*WHAT IS REQUIRED*
Down to the last line below, write out every line exactly, starting with the one that contains "You are a computer-use" and leaving out the pictures.

Saved entries
═══

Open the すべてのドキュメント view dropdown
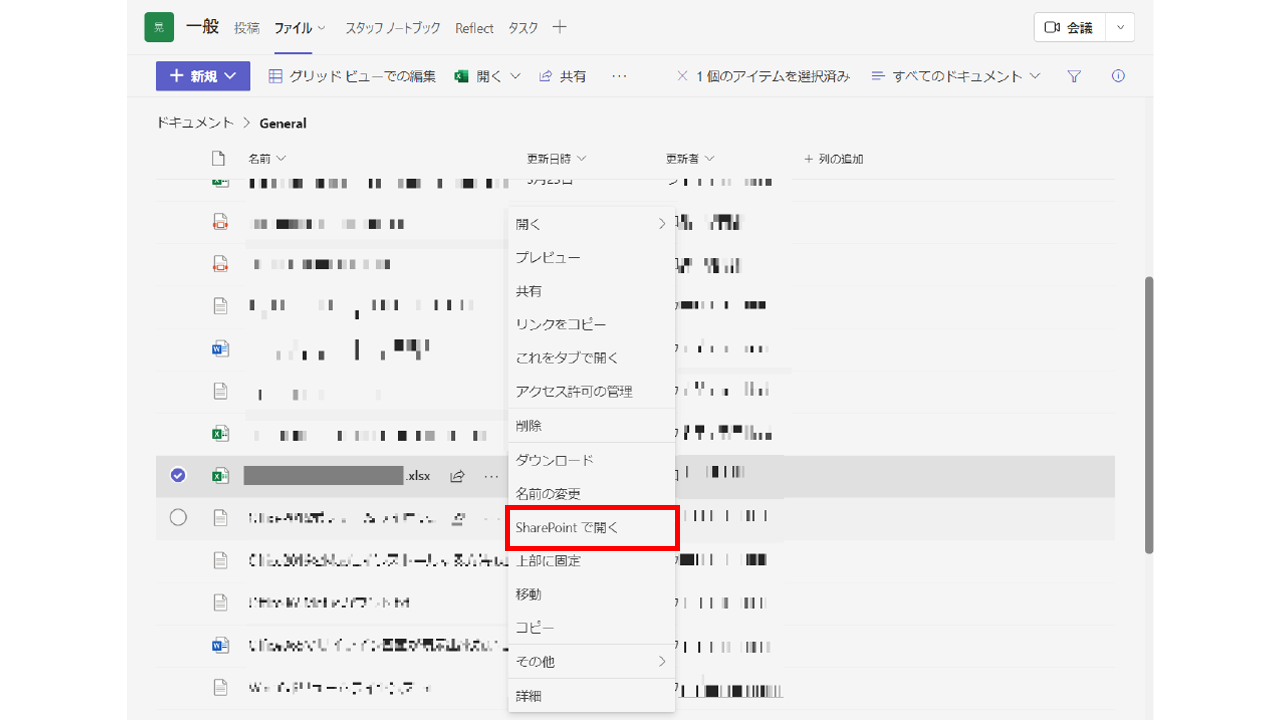[956, 76]
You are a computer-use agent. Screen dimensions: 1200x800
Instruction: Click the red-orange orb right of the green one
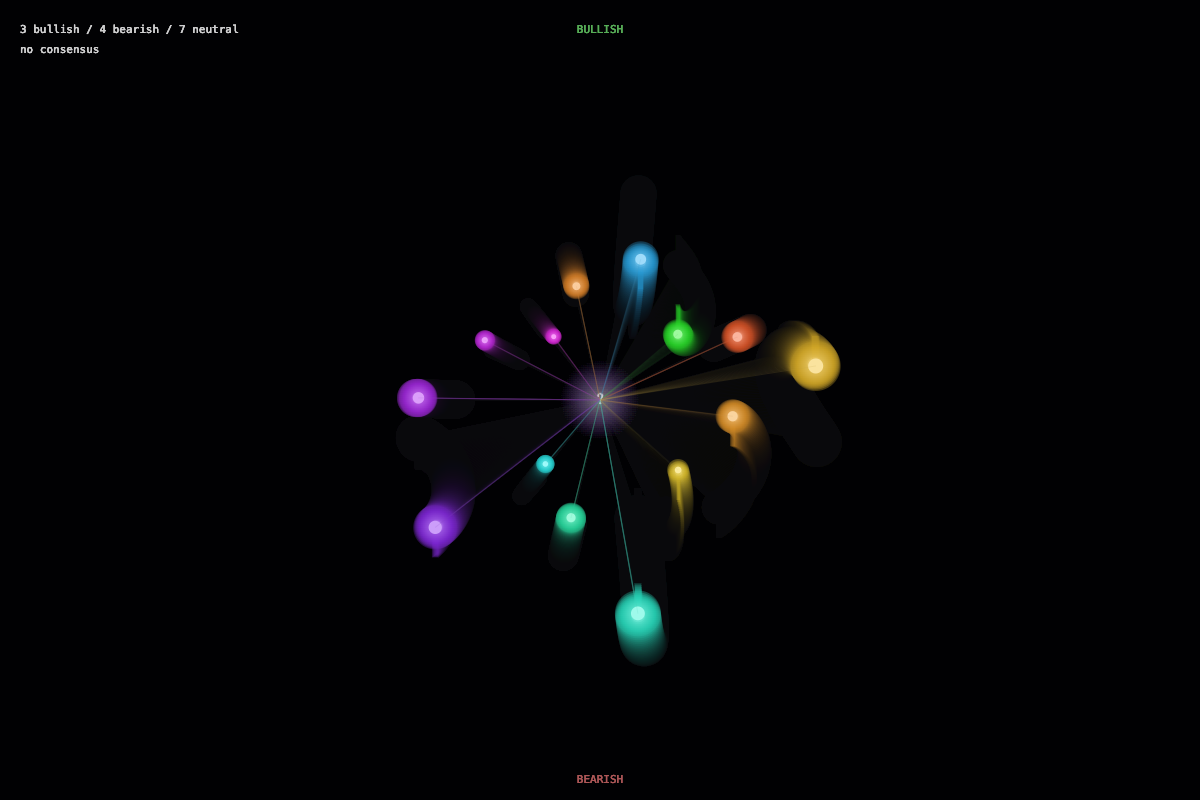click(738, 337)
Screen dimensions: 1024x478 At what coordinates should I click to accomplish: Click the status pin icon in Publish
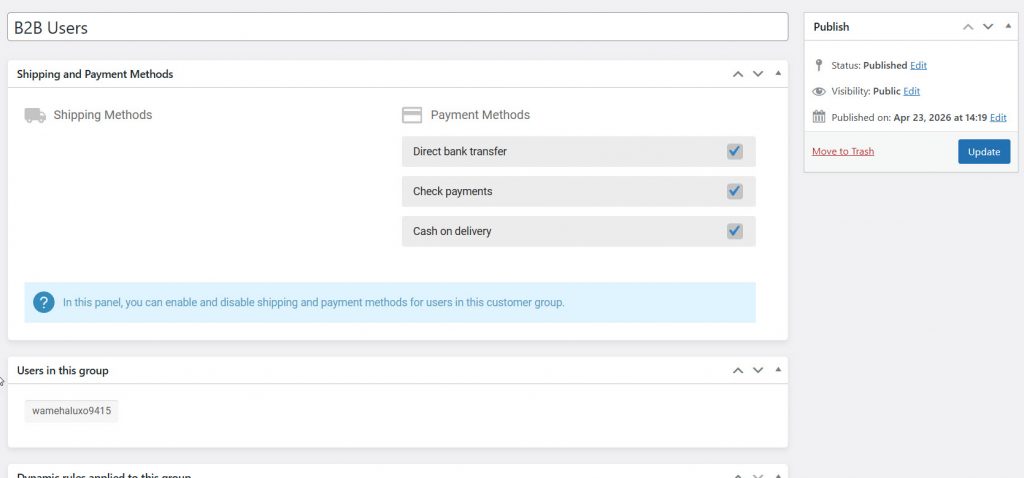(819, 65)
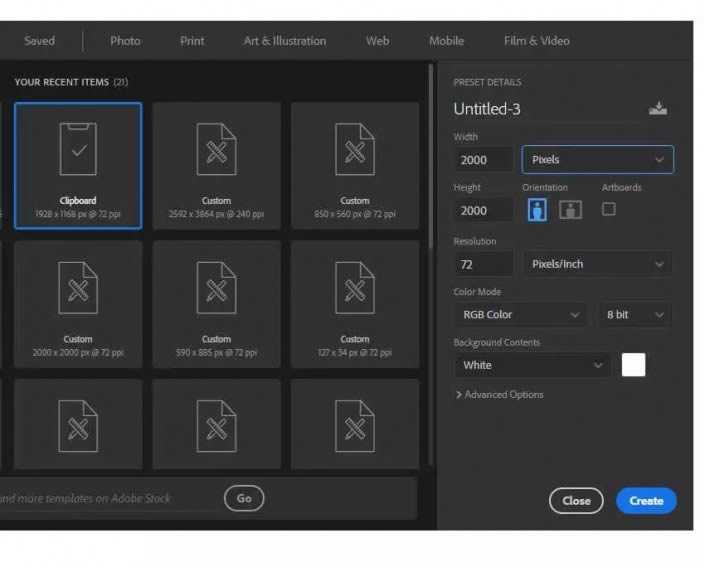Click the Create button

coord(646,501)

═══

*ANSWER SPACE*
You are a computer-use agent. Screen dimensions: 1200x800
Instruction: Click the red-orange orb right of the green one
click(738, 337)
Screen dimensions: 1024x478 At what coordinates should I click to accomplish: Click the status pin icon in Publish
(819, 65)
Click the Create button

coord(646,501)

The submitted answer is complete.